Lembro muito bem de ter lido em 2004 “Um Certo Capitão Rodrigo”, livro do gaúcho Érico Veríssimo que compõe a saga “O Tempo e O Vento” e, diferente de todos os entediantes livros que tinham leitura obrigatória no colégio, esse me cativou do início ao fim. O estilo agradável e empolgante da narrativa, além do carisma de seu personagem principal desde então me fizeram ansiar por uma adaptação cinematográfica que fizesse jus à obra de Veríssimo. Eis que, quase dez anos depois, sob a direção de Jayme Monjardim (“Olga“), a história das famílias Terra, Cambará e Amaral chega aos cinemas de forma bela, porém com muitos tropeços.

Em “O Tempo e O Vento” são quase dois séculos que vão acompanhar a trajetória da família Terra, narrados por uma acamada e idosa Bibiana (Fernanda Montenegro) a partir do nascimento de Pedro Missioneiro (Martín Rodriguez), cuja mãe indía foi resgatada pelos missionários jesuítas, contudo, a tragédia viria ao encontro da missão trazida pelos castelhanos anos depois, até que Pedro, vagando pelos pampas e já adulto, aparece em situação de enfermidade diante de Ana Terra (Cléo Pires). A desconfiada família Terra, chefiada por Maneco (o sempre ótimo Luiz Carlos Vasconcellos),  cuida do “índio” que, ao contrário dela, sabe ler e se mostra muito solícito àqueles que salvaram sua vida. No entanto, Ana aos poucos se sente atraída pelo rapaz e ambos não resistem à perigosa paixão, o que lhes acaba saindo muito caro. Mais incidentes trágicos acabam levando Ana Terra e agora seu filho Pedro rumo a Santa Fé, vilarejo erguido pelo coronel Ricardo Amaral (José de Abreu). Lá a família permanecerá por gerações, a princípio em paz, até a chegada de um certo capitão Rodrigo Cambará (Thiago Lacerda), um estranho fardado vindo de sabe-se lá onde e que desde que chegou não tira os olhos da jovem Bibiana (Marjorie Estiano), tornando-se o vetor das desavenças entre os Terra e Amaral.
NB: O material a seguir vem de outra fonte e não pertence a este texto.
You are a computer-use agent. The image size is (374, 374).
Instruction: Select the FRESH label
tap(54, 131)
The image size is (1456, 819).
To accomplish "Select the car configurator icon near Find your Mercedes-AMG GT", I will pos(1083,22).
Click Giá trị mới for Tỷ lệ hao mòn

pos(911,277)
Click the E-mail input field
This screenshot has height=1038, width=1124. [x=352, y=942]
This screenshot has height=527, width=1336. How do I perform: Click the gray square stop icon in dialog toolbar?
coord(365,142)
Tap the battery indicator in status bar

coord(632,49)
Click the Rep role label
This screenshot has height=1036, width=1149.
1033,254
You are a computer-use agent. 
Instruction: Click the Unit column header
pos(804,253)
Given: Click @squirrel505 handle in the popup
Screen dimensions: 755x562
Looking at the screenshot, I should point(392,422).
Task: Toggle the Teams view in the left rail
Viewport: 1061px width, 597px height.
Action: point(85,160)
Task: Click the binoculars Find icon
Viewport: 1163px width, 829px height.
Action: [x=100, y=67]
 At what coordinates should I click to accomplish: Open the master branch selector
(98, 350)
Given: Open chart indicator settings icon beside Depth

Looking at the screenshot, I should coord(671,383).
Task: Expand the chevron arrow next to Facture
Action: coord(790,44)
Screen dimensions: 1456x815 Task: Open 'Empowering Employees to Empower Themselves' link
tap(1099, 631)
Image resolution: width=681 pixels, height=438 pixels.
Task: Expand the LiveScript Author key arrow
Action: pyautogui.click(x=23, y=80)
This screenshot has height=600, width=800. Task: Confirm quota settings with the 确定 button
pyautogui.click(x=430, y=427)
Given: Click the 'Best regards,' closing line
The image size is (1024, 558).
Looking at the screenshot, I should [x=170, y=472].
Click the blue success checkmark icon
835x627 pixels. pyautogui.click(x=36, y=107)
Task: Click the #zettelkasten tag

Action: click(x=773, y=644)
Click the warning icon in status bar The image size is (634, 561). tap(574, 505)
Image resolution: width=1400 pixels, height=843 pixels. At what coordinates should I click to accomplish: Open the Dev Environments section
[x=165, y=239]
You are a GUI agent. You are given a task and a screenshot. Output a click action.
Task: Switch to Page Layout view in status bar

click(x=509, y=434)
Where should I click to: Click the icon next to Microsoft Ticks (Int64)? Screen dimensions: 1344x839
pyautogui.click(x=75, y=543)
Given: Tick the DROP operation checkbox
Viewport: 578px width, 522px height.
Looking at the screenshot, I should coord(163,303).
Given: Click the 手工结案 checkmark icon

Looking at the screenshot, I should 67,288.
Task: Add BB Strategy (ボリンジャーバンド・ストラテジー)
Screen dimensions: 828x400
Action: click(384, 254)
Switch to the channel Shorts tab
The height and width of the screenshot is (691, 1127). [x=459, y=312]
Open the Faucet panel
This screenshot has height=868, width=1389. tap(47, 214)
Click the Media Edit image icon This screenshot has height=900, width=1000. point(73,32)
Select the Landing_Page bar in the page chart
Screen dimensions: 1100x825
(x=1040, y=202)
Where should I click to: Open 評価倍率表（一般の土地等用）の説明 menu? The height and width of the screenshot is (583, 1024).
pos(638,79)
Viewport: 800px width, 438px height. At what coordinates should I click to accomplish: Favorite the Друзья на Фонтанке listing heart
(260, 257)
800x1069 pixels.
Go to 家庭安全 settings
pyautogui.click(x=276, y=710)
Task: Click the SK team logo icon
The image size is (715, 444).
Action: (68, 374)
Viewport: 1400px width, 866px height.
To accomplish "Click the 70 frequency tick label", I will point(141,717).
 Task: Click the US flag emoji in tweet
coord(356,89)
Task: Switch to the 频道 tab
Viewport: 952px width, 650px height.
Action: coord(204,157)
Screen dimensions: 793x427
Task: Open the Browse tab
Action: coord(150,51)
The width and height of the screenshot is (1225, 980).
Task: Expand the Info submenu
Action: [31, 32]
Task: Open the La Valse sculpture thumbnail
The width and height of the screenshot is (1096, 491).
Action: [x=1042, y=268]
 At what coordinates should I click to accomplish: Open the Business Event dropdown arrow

Considerando ser o arco de maior tempo na projeção, Lacerda segura o filme e consegue muito bem representar o carisma do Capitão, sobretudo em suas primeiras cenas, quando trava diálogos divertidos seja com o irmão de Bibiana, Juvenal, ou com o Padre Lara (Zé Adão Barbosa), enquanto que por razões de corte ou de roteiro os personagens de AbreuEstiano e Paulo Goulart, dentre tantos outros, por exemplo, pouco se desenvolvem diante da trama que acaba se mostrando uma representação do cotidiano da família Terra-Cambará, volta e meia abrangendo assuntos da Revolução Farroupilha e Revolução Federalista, abaixando as expectativas de quem esperava aquelas tomadas épicas de exércitos de farrapos vistas na excelente mini-série “A Casa Das Sete Mulheres“, também dirigida por Monjardim. Mudanças de atrizes com intenção de envelhecer as personagens Ana e Bibiana (além de servir como transições de tempo que se tornam recicladas) causam um estranhamento, até porque elas pouco acrescentam à narrativa com exceção de, claro, Fernanda Montenegro.

Algumas das “marcas registradas” do diretor também estão presentes no filme. Perde-se a conta de planos ao pôr-do-sol ou ainda tomadas de ambientação valorizando as belas locações do Rio Grande do Sul, aliada a paleta de cores sempre viva do diretor de fotografia Affonso Beato, e também habituais planos fechados nos rostos dos atores, o que pode desagradar quem espera ter uma experiência menos novelística. O cuidado com os cenários e adereços é precioso, ficando a par de muitas produções estrangeiras de renome, e o figurino não é deixado de lado; favorecido pelos closes, é possível notar a riqueza no detalhamento das roupas dos personagens e figurantes.

 

 

Apesar de conter um número de atuações forçadas, assim como problemas de roteiro e montagem a parte (sobretudo no terceiro ato), a direção de “O Tempo e O Vento” e equipe merecem menções honrosas por trazer às telas um filme diferente do habitual, principalmente por ressaltar a cultura do Sul do Brasil que é tão rica e muitas vezes oprimida no cinema nacional, com um resultado emocionante que poderia talvez se estender em uma trilogia cinematográfica, mas que ainda encontra dificuldades em alcançar um público acomodado a acompanhar mini-séries em todo início de ano.